#### Aim of the exercise
Reproduce the lines below word for word.

— Start Rows —

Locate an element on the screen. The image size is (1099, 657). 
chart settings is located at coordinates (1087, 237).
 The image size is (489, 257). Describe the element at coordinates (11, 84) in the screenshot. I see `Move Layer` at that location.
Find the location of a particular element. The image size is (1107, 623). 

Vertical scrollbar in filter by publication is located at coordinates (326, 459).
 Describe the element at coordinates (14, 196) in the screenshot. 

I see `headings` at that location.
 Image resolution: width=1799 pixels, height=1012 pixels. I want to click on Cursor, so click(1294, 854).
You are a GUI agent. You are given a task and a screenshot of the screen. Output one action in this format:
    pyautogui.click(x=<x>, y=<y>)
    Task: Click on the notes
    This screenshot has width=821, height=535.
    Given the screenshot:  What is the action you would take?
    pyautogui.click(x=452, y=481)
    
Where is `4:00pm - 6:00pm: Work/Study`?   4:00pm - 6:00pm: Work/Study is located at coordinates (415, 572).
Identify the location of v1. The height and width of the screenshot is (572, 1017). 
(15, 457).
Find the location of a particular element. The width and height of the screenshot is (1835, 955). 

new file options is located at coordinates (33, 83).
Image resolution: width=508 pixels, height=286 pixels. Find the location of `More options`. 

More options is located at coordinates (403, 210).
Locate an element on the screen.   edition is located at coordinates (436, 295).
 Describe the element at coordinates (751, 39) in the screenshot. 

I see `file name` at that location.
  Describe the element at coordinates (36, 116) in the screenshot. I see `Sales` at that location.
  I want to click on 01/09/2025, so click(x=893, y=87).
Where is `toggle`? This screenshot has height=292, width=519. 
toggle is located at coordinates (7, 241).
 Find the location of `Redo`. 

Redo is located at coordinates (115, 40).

— End Rows —

#### Task solution
Locate an element on the screen. The image size is (1099, 657). 
chart settings is located at coordinates (1087, 237).
 The image size is (489, 257). Describe the element at coordinates (11, 84) in the screenshot. I see `Move Layer` at that location.
Find the location of a particular element. The image size is (1107, 623). 

Vertical scrollbar in filter by publication is located at coordinates (326, 459).
 Describe the element at coordinates (14, 196) in the screenshot. 

I see `headings` at that location.
 Image resolution: width=1799 pixels, height=1012 pixels. I want to click on Cursor, so click(1294, 854).
You are a GUI agent. You are given a task and a screenshot of the screen. Output one action in this format:
    pyautogui.click(x=<x>, y=<y>)
    Task: Click on the notes
    This screenshot has width=821, height=535.
    Given the screenshot:  What is the action you would take?
    pyautogui.click(x=452, y=481)
    
Where is `4:00pm - 6:00pm: Work/Study`?   4:00pm - 6:00pm: Work/Study is located at coordinates (415, 572).
Identify the location of v1. The height and width of the screenshot is (572, 1017). 
(15, 457).
Find the location of a particular element. The width and height of the screenshot is (1835, 955). 

new file options is located at coordinates (33, 83).
Image resolution: width=508 pixels, height=286 pixels. Find the location of `More options`. 

More options is located at coordinates (403, 210).
Locate an element on the screen.   edition is located at coordinates (436, 295).
 Describe the element at coordinates (751, 39) in the screenshot. 

I see `file name` at that location.
  Describe the element at coordinates (36, 116) in the screenshot. I see `Sales` at that location.
  I want to click on 01/09/2025, so click(x=893, y=87).
Where is `toggle`? This screenshot has height=292, width=519. 
toggle is located at coordinates (7, 241).
 Find the location of `Redo`. 

Redo is located at coordinates (115, 40).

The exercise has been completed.